Comcast Xfinity Wi-Fi Discloses Customer Names and Addresses

itwbennett writes: Despite assurances that only business listings and not customer names and home addresses would appear in the public search results when someone searches for an Xfinity Wi-Fi hotspot, that is exactly what's happened when the service was initiated 2 years ago — and is still happening now, writes CSO's Steve Ragan. And that isn't the only security issue with the service. Another level of exposure centers on accountability. Ken Smith, senior security architect with K Logix in Brookline, Ma., discovered that Comcast is relying on the device's MAC address as a key component of authentication.

Listen to your technical guys

[qbast]

I can imagine the discussion:
- (technical guy) - we can't rely on MAC for security! MAC can be obtained by eavesdropping and then attacker can figure out how to break in
- (marketing guy) - yes, yes, but the simplicity for user is most important thing
- (management) - nobody will be able to figure out this MAC thingy anyway, make it so.

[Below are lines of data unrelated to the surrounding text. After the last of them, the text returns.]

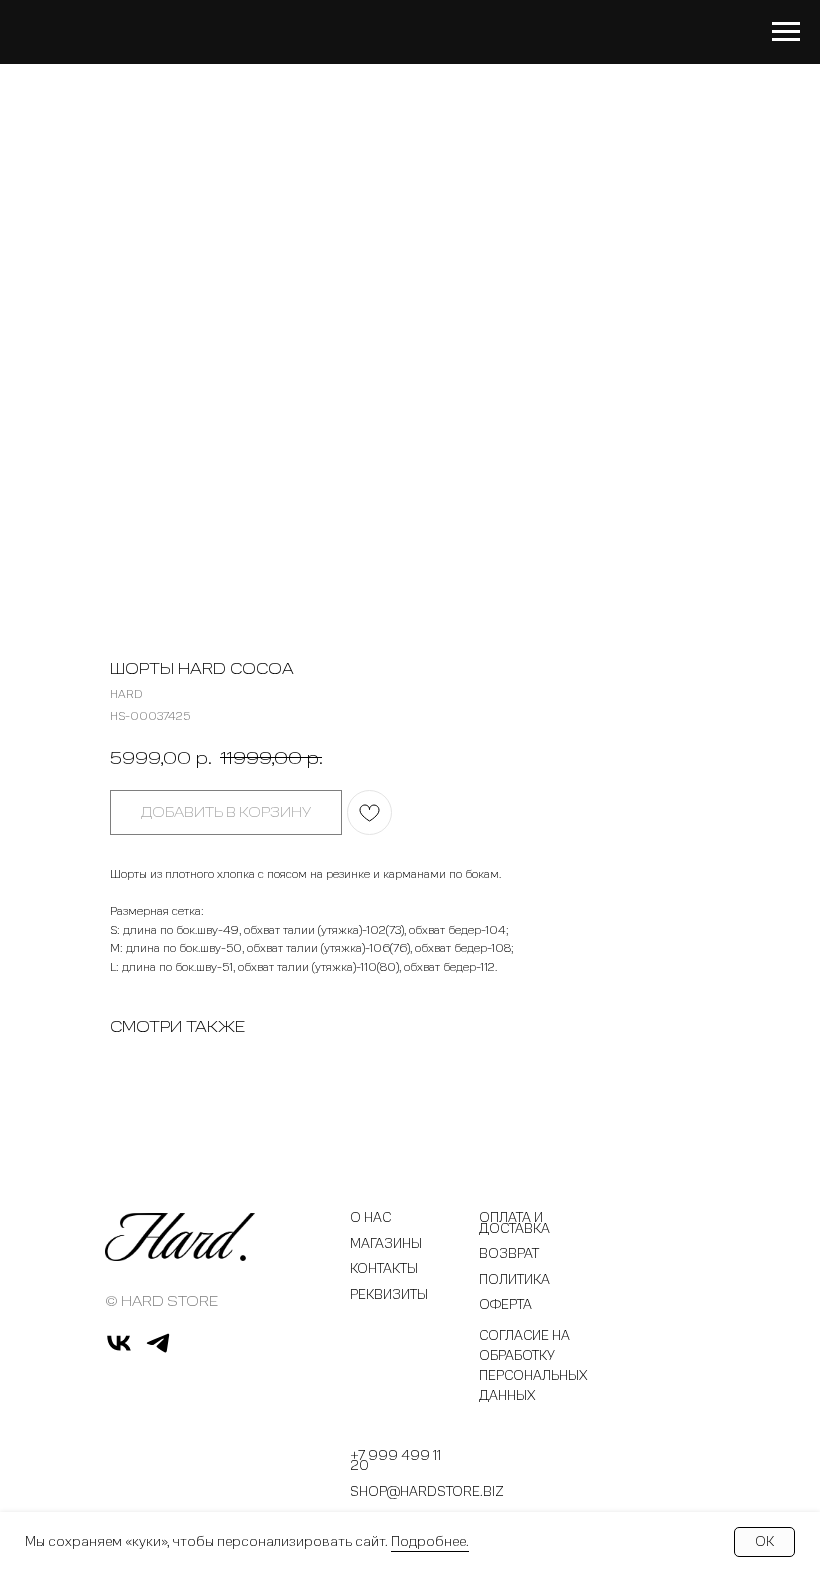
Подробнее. (430, 1541)
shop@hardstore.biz (427, 1492)
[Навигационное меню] (786, 32)
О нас (370, 1218)
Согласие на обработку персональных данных (533, 1365)
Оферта (505, 1305)
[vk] (119, 1351)
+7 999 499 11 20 (395, 1461)
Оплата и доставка (514, 1223)
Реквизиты (389, 1295)
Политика (514, 1280)
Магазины (386, 1244)
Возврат (509, 1254)
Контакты (384, 1269)
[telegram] (158, 1351)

Don't install Comcast equipment...

[Constantin]

... problem solved. The only reason this attack vector exists in the first place is that people are too lazy to install their own equipment. Instead, they rent a Comcast Wifi router at an exorbitant cost and questionable security. To me, relying on a firewall that was developed by Comcast is like making love with a leaky condom. It might work some of the time, but not for the right reasons.

The solution is simple: If you have to use Comcast, then buy your own cable modem. They can still install it (if you lack the technical skills). Then, put a real firewall between the modem and your network. Whether you buy an integrated router (i.e. with Wifi) or separate components, is totally up to you.

I happen to be very happy with my Edgerouter but past installations with Apple Airports worked well also. Bottom line: Save money and eliminate the potential security risks with renting Comcast equipment by buying your own gear.